→ **WHAT IS REQUIRED**
Reproduce every line that appears below, precisely and completely.

(SOURCE DATA Opens)

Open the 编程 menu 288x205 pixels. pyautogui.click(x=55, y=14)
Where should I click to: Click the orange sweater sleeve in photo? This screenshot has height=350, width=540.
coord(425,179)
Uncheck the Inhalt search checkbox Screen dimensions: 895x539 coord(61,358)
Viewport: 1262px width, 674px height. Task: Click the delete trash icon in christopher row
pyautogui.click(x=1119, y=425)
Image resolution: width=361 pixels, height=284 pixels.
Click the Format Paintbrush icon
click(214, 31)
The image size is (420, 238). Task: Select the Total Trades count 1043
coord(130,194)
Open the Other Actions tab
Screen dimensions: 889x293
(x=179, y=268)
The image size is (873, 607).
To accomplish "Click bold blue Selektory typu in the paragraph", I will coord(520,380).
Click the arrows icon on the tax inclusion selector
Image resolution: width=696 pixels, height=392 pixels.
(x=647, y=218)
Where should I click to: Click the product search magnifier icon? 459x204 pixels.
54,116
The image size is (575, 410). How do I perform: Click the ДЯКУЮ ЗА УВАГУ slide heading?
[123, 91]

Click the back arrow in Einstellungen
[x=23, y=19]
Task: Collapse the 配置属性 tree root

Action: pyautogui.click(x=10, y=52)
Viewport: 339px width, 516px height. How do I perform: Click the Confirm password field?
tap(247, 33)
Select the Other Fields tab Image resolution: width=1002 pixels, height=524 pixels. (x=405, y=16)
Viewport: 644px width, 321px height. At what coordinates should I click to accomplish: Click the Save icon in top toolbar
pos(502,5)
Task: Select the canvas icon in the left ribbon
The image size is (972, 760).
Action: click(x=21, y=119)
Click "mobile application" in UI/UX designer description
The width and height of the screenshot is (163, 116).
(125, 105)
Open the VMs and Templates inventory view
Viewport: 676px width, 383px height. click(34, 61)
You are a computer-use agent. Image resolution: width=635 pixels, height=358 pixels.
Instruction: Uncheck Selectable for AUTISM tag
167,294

(SOURCE DATA Closes)

→ **THE COMPLETED TASK**
Open the 编程 menu 288x205 pixels. pyautogui.click(x=55, y=14)
Where should I click to: Click the orange sweater sleeve in photo? This screenshot has height=350, width=540.
coord(425,179)
Uncheck the Inhalt search checkbox Screen dimensions: 895x539 coord(61,358)
Viewport: 1262px width, 674px height. Task: Click the delete trash icon in christopher row
pyautogui.click(x=1119, y=425)
Image resolution: width=361 pixels, height=284 pixels.
Click the Format Paintbrush icon
click(214, 31)
The image size is (420, 238). Task: Select the Total Trades count 1043
coord(130,194)
Open the Other Actions tab
Screen dimensions: 889x293
(x=179, y=268)
The image size is (873, 607).
To accomplish "Click bold blue Selektory typu in the paragraph", I will coord(520,380).
Click the arrows icon on the tax inclusion selector
Image resolution: width=696 pixels, height=392 pixels.
(x=647, y=218)
Where should I click to: Click the product search magnifier icon? 459x204 pixels.
54,116
The image size is (575, 410). How do I perform: Click the ДЯКУЮ ЗА УВАГУ slide heading?
[123, 91]

Click the back arrow in Einstellungen
[x=23, y=19]
Task: Collapse the 配置属性 tree root

Action: pyautogui.click(x=10, y=52)
Viewport: 339px width, 516px height. How do I perform: Click the Confirm password field?
tap(247, 33)
Select the Other Fields tab Image resolution: width=1002 pixels, height=524 pixels. (x=405, y=16)
Viewport: 644px width, 321px height. At what coordinates should I click to accomplish: Click the Save icon in top toolbar
pos(502,5)
Task: Select the canvas icon in the left ribbon
The image size is (972, 760).
Action: click(x=21, y=119)
Click "mobile application" in UI/UX designer description
The width and height of the screenshot is (163, 116).
(125, 105)
Open the VMs and Templates inventory view
Viewport: 676px width, 383px height. click(34, 61)
You are a computer-use agent. Image resolution: width=635 pixels, height=358 pixels.
Instruction: Uncheck Selectable for AUTISM tag
167,294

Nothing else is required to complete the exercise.